# start of Data supplied
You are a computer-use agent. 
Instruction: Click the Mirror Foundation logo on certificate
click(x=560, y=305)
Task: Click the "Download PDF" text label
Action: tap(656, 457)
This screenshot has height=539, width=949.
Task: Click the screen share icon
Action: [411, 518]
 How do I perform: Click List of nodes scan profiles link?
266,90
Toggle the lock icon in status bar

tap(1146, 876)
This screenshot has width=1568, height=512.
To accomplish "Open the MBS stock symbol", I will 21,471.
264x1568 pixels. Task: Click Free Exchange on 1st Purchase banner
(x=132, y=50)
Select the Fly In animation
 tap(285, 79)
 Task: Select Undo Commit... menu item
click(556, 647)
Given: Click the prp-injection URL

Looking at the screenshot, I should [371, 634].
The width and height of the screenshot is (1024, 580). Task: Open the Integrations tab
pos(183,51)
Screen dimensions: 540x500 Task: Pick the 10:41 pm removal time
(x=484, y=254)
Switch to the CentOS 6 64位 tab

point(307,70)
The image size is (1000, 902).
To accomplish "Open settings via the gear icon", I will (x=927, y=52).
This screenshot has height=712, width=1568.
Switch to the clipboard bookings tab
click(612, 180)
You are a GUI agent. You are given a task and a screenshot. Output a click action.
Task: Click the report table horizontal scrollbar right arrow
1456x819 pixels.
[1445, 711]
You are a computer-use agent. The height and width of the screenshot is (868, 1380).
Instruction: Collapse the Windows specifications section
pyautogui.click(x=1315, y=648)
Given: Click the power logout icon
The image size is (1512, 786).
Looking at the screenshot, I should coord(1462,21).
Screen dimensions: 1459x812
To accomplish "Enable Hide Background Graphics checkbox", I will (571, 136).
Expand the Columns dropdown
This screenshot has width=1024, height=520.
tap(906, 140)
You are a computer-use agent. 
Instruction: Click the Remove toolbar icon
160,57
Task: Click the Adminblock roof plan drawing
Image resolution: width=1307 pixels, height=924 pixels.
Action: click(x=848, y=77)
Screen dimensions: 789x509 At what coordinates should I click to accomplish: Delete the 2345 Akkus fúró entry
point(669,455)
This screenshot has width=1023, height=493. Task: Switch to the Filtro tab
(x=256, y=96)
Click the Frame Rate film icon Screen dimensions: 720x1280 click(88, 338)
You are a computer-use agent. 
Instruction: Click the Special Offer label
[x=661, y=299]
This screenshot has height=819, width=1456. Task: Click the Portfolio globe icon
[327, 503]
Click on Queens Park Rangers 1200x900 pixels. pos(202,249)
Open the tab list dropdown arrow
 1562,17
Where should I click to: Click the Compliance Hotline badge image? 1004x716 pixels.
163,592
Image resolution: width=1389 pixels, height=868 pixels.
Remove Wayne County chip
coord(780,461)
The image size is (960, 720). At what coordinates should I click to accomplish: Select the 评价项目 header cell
# end of Data supplied
Instructions for the task:
Repeat all of the records above, line by line, without changing any character.

Answer to the task:
You are a computer-use agent. 
Instruction: Click the Mirror Foundation logo on certificate
click(x=560, y=305)
Task: Click the "Download PDF" text label
Action: tap(656, 457)
This screenshot has height=539, width=949.
Task: Click the screen share icon
Action: [411, 518]
 How do I perform: Click List of nodes scan profiles link?
266,90
Toggle the lock icon in status bar

tap(1146, 876)
This screenshot has width=1568, height=512.
To accomplish "Open the MBS stock symbol", I will 21,471.
264x1568 pixels. Task: Click Free Exchange on 1st Purchase banner
(x=132, y=50)
Select the Fly In animation
 tap(285, 79)
 Task: Select Undo Commit... menu item
click(556, 647)
Given: Click the prp-injection URL

Looking at the screenshot, I should [371, 634].
The width and height of the screenshot is (1024, 580). Task: Open the Integrations tab
pos(183,51)
Screen dimensions: 540x500 Task: Pick the 10:41 pm removal time
(x=484, y=254)
Switch to the CentOS 6 64位 tab

point(307,70)
The image size is (1000, 902).
To accomplish "Open settings via the gear icon", I will (x=927, y=52).
This screenshot has height=712, width=1568.
Switch to the clipboard bookings tab
click(612, 180)
You are a GUI agent. You are given a task and a screenshot. Output a click action.
Task: Click the report table horizontal scrollbar right arrow
1456x819 pixels.
[1445, 711]
You are a computer-use agent. The height and width of the screenshot is (868, 1380).
Instruction: Collapse the Windows specifications section
pyautogui.click(x=1315, y=648)
Given: Click the power logout icon
The image size is (1512, 786).
Looking at the screenshot, I should coord(1462,21).
Screen dimensions: 1459x812
To accomplish "Enable Hide Background Graphics checkbox", I will (571, 136).
Expand the Columns dropdown
This screenshot has width=1024, height=520.
tap(906, 140)
You are a computer-use agent. 
Instruction: Click the Remove toolbar icon
160,57
Task: Click the Adminblock roof plan drawing
Image resolution: width=1307 pixels, height=924 pixels.
Action: click(x=848, y=77)
Screen dimensions: 789x509 At what coordinates should I click to accomplish: Delete the 2345 Akkus fúró entry
point(669,455)
This screenshot has width=1023, height=493. Task: Switch to the Filtro tab
(x=256, y=96)
Click the Frame Rate film icon Screen dimensions: 720x1280 click(88, 338)
You are a computer-use agent. 
Instruction: Click the Special Offer label
[x=661, y=299]
This screenshot has height=819, width=1456. Task: Click the Portfolio globe icon
[327, 503]
Click on Queens Park Rangers 1200x900 pixels. pos(202,249)
Open the tab list dropdown arrow
 1562,17
Where should I click to: Click the Compliance Hotline badge image? 1004x716 pixels.
163,592
Image resolution: width=1389 pixels, height=868 pixels.
Remove Wayne County chip
coord(780,461)
The image size is (960, 720). At what coordinates should I click to accomplish: Select the 评价项目 header cell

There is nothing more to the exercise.